Don’t plan for the future

Why do we imagine our actions could have consequences for more than a few million years into the future?

Unless what we believe about evolution is wrong, or UFAI is unlikely, or we are very very lucky, we should assume there are already a large number of unfriendly AIs in the universe, and probably in our galaxy; and that they will assimilate us within a few million years.

Therefore, justifications for harming people on Earth today in the name of protecting the entire universe over all time from UFAI in the future, like this one, should not be done. Our default assumption should be that the offspring of Earth will at best have a short happy life.

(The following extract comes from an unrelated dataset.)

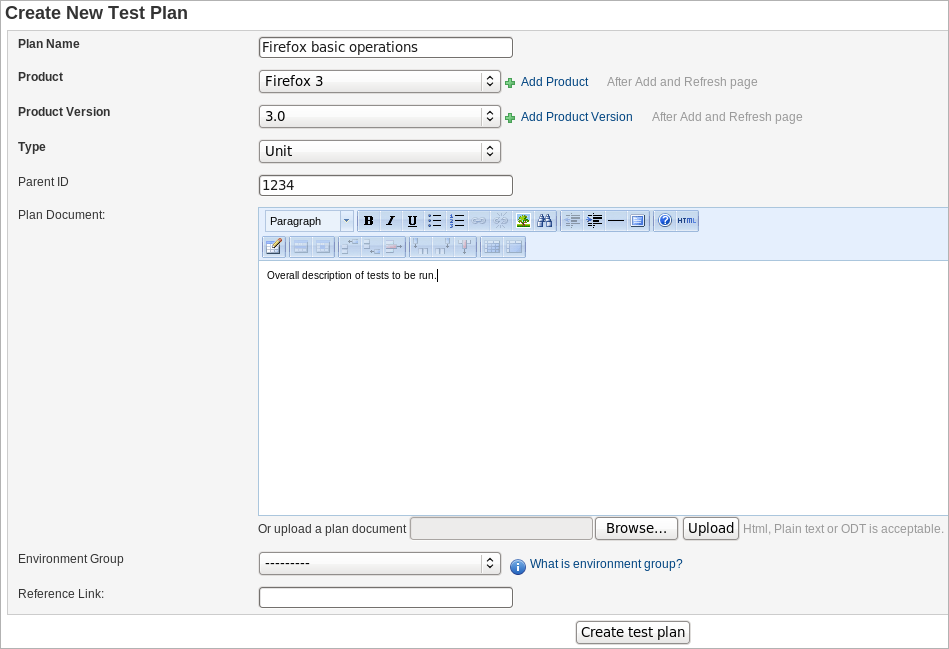Insert a bulleted list
The image size is (949, 649).
[435, 221]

ADDED: If you observe, as many have, that Earth has not yet been assimilated, you can draw one of these conclusions:

  1. The odds of intelligent life developing on a planet are precisely balanced with the number of suitable planets in our galaxy, such that after billions of years, there is exactly one such instance. This is an extremely low-probability argument. The anthropic argument does not justify this as easily as it justifies observing one low-probability creation of intelligent life.

  2. The progression (intelligent life →AI→expansion and assimilation) is unlikely.

Surely, for a Bayesian, the more reasonable conclusion is number 2! Conclusion 1 has priors we can estimate numerically. Conclusion 2 has priors we know very little about.

To say, “I am so confident in my beliefs about what a superintelligent AI will do, that I consider it more likely that I live on an astronomically lucky planet, than that those beliefs are wrong”, is something I might come up with if asked to draw a caricature of irrationality.